Exercise text:

=== Begin Enclosure ===

American comics artist

Alan Kupperberg (/ˈkʌpərbɜrɡ/; May 18, 1953 – July 16, 2015) was an American comics artist known for working in both comic books and newspaper strips.

==Early life==
Alan Kupperberg was born on May 18, 1953 in New York City. He graduated from the High School of Art and Design in 1971.

==Career==
Alan Kupperberg entered the comics industry by working at Neal Adams' Continuity Associates and was a member of the Crusty Bunkers. He began writing and drawing for Marvel Comics in 1974, mostly doing fill-ins and one-shots. He later worked on team books such as The Invaders and The Defenders and drew several issues of What If.

=== End Enclosure ===

Assigned task: Copy everything from "Alan Kupperberg (/ˈkʌpərbɜrɡ/;" down to "and newspaper strips." in the Alan Kupperberg text, replacing "newspaper strips" with "syndicated strips". The entries that come next are not needed.

Collected data entries:
=== Begin Enclosure ===

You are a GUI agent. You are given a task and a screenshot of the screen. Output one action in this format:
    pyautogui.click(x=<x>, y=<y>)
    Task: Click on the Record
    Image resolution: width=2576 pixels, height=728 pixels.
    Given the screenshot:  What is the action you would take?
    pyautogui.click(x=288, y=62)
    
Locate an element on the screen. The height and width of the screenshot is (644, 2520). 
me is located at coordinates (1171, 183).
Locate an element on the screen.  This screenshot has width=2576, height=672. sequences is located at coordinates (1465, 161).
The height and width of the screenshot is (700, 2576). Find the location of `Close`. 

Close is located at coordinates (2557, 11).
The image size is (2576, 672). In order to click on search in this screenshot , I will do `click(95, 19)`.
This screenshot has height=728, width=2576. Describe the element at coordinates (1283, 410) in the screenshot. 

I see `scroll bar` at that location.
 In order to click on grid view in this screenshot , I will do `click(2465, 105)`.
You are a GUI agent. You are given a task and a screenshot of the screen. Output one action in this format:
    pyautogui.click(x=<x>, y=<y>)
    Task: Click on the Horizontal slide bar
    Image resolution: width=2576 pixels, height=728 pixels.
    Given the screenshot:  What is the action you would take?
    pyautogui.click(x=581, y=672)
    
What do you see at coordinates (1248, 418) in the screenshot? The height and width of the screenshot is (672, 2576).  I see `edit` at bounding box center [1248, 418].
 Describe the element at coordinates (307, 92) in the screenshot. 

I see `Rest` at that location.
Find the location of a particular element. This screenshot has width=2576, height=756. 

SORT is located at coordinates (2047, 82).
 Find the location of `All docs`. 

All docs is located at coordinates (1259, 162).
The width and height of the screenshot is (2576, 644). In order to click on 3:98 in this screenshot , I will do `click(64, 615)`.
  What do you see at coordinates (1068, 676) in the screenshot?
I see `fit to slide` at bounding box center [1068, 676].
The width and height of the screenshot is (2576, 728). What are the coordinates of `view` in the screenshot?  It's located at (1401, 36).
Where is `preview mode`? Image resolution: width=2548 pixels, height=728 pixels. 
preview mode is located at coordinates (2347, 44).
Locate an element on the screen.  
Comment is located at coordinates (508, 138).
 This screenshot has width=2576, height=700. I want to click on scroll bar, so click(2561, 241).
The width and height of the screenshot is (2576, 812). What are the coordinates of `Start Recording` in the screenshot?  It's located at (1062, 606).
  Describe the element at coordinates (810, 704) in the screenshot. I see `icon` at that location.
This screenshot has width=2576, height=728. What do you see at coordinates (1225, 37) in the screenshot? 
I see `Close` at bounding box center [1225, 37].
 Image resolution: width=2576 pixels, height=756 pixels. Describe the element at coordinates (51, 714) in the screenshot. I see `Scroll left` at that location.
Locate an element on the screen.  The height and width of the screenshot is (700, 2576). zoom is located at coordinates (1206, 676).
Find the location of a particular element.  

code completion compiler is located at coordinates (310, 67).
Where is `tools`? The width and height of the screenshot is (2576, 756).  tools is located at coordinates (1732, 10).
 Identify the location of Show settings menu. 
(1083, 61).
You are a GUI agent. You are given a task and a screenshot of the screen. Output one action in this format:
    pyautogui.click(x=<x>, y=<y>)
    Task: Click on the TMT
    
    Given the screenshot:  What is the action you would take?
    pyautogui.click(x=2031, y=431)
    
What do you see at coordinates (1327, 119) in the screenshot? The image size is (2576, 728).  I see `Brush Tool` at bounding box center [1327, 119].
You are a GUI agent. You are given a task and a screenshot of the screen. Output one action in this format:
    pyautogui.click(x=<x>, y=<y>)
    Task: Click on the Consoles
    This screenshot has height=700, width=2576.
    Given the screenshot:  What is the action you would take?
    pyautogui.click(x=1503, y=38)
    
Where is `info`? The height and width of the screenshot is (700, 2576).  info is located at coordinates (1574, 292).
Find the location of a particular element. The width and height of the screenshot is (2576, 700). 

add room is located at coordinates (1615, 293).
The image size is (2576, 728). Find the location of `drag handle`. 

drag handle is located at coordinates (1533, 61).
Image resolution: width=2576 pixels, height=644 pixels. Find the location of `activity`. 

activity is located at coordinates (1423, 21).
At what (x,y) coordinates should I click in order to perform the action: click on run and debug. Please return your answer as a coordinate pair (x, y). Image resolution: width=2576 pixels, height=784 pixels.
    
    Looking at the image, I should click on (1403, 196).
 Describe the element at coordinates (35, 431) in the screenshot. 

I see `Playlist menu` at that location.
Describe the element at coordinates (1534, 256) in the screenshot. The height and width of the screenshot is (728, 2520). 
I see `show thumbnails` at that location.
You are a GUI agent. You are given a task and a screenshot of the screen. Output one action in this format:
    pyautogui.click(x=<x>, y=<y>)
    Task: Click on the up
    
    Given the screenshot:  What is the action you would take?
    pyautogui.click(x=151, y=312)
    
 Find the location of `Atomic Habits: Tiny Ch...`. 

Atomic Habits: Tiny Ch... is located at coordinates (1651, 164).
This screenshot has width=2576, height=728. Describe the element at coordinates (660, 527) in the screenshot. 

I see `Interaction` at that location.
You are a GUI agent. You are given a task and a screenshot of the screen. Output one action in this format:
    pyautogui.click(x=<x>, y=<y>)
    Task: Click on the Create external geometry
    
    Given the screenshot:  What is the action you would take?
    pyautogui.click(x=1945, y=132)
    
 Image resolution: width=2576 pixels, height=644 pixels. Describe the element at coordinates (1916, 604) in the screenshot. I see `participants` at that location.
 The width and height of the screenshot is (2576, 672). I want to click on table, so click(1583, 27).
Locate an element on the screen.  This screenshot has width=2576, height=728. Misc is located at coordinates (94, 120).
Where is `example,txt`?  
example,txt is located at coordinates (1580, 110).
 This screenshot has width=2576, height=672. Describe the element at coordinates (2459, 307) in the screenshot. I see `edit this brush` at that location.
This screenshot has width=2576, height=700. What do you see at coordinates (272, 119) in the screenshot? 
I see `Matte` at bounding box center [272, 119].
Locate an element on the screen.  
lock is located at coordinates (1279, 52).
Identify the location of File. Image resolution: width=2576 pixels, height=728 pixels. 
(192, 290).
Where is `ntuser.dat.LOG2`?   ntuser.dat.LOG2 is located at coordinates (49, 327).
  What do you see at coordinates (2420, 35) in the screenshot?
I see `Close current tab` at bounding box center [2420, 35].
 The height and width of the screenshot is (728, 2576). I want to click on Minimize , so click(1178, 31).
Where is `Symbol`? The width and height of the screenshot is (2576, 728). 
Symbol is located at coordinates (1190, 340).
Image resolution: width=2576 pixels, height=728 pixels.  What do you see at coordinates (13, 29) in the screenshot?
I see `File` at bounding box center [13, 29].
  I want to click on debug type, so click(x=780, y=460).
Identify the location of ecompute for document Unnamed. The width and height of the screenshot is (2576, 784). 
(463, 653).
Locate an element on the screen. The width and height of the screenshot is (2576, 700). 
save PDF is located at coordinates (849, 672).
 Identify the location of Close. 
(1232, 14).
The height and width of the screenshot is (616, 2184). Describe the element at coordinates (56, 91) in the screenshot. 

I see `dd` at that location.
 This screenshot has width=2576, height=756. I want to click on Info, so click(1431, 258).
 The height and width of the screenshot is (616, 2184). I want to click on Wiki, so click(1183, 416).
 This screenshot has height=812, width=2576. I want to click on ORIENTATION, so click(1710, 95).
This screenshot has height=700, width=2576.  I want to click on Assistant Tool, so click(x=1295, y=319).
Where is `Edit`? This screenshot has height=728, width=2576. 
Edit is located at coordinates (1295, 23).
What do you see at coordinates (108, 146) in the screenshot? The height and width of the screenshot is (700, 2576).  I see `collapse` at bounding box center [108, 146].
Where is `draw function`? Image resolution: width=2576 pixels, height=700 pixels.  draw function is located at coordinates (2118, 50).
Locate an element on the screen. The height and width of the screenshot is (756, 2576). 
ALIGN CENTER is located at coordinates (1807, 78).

=== End Enclosure ===

Result:
Alan Kupperberg (/ˈkʌpərbɜrɡ/; May 18, 1953 – July 16, 2015) was an American comics artist known for working in both comic books and syndicated strips.